Task to complete ▸ As the answer, set down the lines below from the one containing "premium mattress (429, 1789)" through the one containing "Alpina sada nožov 6 dielna v bloku farebný mix (37, 1089)", exactly and inclusively, and no others.
#### Record excerpts ####
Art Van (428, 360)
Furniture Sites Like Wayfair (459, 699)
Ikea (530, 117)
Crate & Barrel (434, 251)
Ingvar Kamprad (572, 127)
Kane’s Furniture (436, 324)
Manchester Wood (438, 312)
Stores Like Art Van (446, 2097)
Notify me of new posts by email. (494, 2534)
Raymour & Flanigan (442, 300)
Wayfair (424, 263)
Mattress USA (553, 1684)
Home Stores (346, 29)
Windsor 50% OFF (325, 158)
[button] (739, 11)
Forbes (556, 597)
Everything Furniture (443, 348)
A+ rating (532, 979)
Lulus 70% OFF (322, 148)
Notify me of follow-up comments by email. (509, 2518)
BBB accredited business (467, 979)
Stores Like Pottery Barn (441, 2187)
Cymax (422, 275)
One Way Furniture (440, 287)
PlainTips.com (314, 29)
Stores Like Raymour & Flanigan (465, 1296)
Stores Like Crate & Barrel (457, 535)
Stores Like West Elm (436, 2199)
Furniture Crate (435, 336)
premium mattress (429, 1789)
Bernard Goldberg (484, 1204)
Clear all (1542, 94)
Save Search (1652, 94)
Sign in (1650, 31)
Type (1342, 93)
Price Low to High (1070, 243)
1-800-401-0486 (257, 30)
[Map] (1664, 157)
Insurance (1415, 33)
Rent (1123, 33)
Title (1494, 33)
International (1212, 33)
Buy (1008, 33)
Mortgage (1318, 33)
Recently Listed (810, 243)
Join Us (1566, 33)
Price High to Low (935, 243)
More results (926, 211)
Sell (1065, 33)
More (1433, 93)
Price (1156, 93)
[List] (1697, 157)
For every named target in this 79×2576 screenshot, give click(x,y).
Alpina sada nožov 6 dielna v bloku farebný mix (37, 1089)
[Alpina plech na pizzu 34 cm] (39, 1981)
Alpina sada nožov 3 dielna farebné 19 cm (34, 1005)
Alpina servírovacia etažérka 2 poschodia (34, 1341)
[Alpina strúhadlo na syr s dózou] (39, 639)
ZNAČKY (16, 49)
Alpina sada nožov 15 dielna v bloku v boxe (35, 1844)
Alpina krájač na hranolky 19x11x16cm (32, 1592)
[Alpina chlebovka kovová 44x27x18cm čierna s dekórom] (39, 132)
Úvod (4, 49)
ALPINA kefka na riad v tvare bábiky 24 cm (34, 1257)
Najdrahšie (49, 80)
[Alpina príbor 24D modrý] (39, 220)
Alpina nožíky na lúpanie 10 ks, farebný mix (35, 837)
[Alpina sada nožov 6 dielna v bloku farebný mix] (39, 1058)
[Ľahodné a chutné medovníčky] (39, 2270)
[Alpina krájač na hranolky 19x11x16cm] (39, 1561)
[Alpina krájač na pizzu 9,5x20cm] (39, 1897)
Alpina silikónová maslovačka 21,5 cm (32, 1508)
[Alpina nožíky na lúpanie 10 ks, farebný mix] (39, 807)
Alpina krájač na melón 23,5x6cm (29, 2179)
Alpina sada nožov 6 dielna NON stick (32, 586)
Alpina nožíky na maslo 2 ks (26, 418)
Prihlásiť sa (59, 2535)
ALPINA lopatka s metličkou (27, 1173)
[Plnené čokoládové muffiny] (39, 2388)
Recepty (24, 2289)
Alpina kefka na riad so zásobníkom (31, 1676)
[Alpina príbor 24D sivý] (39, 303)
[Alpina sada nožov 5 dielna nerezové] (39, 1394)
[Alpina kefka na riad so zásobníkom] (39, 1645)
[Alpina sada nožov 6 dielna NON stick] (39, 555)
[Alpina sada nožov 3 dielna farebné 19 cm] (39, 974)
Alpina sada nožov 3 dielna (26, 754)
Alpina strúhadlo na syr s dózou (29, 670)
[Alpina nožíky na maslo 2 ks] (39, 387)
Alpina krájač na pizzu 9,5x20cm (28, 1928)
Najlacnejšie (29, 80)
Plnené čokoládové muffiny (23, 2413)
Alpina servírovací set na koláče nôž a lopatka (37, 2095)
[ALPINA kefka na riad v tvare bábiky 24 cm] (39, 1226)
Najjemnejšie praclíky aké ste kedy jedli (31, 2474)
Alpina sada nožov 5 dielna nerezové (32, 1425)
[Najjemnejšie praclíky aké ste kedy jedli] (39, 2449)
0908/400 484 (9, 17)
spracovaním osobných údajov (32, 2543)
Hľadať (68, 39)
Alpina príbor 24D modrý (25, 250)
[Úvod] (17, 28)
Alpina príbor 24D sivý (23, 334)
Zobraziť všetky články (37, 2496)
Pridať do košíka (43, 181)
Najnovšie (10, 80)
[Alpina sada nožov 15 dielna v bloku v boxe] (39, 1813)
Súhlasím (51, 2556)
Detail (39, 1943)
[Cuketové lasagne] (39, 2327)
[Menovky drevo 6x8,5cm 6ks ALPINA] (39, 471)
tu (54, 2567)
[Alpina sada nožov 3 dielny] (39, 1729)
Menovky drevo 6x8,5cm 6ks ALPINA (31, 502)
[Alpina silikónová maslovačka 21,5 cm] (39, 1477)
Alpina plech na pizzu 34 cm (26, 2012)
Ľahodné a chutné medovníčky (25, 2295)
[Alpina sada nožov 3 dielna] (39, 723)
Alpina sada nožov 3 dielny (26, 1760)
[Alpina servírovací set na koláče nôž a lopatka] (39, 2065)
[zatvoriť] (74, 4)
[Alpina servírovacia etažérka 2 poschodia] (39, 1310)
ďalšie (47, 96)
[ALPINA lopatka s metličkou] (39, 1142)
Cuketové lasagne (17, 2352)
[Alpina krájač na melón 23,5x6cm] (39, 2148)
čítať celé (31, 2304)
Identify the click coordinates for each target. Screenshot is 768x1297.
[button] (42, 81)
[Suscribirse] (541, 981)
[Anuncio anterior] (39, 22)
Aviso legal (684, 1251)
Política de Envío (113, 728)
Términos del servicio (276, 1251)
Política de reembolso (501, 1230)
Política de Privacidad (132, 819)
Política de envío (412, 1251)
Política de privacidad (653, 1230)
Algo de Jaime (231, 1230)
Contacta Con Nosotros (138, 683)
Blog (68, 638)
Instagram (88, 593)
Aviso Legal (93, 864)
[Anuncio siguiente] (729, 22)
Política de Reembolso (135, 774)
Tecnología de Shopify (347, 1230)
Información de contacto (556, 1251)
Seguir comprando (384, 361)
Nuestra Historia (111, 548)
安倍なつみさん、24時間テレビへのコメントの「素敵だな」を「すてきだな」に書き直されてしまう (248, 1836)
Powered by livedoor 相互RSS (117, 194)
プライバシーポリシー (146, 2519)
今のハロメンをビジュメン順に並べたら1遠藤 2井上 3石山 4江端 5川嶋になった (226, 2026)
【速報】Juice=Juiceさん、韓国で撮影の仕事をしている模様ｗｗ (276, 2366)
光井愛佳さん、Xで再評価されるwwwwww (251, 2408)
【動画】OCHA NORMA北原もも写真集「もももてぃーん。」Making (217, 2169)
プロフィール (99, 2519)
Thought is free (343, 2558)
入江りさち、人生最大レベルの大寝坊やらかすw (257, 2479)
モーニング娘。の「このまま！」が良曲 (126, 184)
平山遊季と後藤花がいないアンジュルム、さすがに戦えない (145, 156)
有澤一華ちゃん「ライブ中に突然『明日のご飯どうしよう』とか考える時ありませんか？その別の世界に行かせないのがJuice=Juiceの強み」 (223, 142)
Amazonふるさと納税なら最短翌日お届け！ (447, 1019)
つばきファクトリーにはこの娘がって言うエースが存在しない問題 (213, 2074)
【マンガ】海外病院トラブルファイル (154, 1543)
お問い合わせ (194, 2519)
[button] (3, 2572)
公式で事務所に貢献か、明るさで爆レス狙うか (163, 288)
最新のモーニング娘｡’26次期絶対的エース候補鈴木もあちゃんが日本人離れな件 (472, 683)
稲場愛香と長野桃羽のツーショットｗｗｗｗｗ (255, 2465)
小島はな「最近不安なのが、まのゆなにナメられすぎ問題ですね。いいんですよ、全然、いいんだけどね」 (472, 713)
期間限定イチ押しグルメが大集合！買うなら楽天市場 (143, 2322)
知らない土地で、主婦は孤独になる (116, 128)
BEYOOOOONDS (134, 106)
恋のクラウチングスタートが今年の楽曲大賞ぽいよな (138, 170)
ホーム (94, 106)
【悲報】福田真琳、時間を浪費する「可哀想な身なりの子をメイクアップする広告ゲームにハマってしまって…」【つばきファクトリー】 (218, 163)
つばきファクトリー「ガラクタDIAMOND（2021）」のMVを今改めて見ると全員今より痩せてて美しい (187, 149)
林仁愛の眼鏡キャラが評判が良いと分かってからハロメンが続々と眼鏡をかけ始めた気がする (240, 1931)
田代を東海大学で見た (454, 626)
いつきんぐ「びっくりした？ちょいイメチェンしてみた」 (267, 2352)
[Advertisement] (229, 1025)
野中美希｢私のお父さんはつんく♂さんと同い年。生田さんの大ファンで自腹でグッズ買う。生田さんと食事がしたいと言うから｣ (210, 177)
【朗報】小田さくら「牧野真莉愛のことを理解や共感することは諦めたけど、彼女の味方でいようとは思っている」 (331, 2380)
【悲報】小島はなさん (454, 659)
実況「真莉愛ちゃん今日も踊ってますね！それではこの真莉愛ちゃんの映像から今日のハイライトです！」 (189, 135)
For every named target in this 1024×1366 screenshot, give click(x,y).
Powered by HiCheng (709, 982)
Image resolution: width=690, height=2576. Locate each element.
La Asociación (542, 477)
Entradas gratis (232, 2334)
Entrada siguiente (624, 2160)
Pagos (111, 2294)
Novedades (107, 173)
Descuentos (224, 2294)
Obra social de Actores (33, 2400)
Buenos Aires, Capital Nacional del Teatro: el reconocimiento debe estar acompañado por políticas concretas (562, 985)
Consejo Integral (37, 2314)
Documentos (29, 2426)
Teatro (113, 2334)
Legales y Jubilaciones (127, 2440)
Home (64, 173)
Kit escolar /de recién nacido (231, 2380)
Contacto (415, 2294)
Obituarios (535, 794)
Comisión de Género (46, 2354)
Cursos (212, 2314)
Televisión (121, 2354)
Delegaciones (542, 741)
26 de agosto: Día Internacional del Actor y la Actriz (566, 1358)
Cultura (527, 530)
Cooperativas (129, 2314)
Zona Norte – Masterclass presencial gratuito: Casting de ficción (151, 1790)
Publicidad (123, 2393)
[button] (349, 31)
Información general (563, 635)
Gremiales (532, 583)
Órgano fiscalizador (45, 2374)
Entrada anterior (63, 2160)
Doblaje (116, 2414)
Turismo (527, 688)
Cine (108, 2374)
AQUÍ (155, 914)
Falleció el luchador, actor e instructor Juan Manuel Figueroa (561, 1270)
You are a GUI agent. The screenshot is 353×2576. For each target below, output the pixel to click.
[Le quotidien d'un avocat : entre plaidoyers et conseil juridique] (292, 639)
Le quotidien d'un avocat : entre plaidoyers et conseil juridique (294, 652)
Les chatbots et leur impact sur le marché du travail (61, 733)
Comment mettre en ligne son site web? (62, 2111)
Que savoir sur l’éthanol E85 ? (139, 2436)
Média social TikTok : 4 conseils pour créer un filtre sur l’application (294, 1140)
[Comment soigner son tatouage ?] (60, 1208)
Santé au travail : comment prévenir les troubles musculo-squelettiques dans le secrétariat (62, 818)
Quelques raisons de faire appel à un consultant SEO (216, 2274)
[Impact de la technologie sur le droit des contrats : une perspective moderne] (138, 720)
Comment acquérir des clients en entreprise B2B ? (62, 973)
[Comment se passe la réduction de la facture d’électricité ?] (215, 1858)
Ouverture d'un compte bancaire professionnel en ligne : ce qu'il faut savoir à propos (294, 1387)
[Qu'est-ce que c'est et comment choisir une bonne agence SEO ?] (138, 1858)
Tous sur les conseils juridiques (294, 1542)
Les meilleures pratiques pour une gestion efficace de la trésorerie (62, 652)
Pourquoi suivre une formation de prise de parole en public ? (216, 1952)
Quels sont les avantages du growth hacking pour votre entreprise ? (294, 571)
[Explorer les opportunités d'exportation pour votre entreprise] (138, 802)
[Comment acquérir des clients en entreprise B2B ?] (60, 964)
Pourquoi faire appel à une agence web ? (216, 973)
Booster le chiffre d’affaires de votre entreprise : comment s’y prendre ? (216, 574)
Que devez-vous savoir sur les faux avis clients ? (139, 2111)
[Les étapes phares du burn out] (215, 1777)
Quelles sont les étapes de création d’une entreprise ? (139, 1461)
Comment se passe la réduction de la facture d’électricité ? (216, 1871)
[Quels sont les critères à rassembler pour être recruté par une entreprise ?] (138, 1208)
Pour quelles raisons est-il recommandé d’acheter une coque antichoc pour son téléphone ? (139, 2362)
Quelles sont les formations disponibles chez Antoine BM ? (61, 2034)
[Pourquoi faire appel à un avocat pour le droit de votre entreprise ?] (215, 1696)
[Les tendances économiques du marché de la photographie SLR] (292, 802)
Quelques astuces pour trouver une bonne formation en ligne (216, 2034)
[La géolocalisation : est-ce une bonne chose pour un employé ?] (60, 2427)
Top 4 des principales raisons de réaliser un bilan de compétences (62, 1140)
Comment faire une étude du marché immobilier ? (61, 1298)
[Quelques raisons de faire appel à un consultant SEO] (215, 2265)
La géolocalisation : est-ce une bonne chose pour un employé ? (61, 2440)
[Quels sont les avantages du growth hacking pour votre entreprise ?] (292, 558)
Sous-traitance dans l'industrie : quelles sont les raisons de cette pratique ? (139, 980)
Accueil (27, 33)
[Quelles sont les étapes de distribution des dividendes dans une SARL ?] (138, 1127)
####
Response ▸
premium mattress (429, 1789)
Bernard Goldberg (484, 1204)
Clear all (1542, 94)
Save Search (1652, 94)
Sign in (1650, 31)
Type (1342, 93)
Price Low to High (1070, 243)
1-800-401-0486 (257, 30)
[Map] (1664, 157)
Insurance (1415, 33)
Rent (1123, 33)
Title (1494, 33)
International (1212, 33)
Buy (1008, 33)
Mortgage (1318, 33)
Recently Listed (810, 243)
Join Us (1566, 33)
Price High to Low (935, 243)
More results (926, 211)
Sell (1065, 33)
More (1433, 93)
Price (1156, 93)
[List] (1697, 157)
For every named target in this 79×2576 screenshot, give click(x,y).
Alpina sada nožov 6 dielna v bloku farebný mix (37, 1089)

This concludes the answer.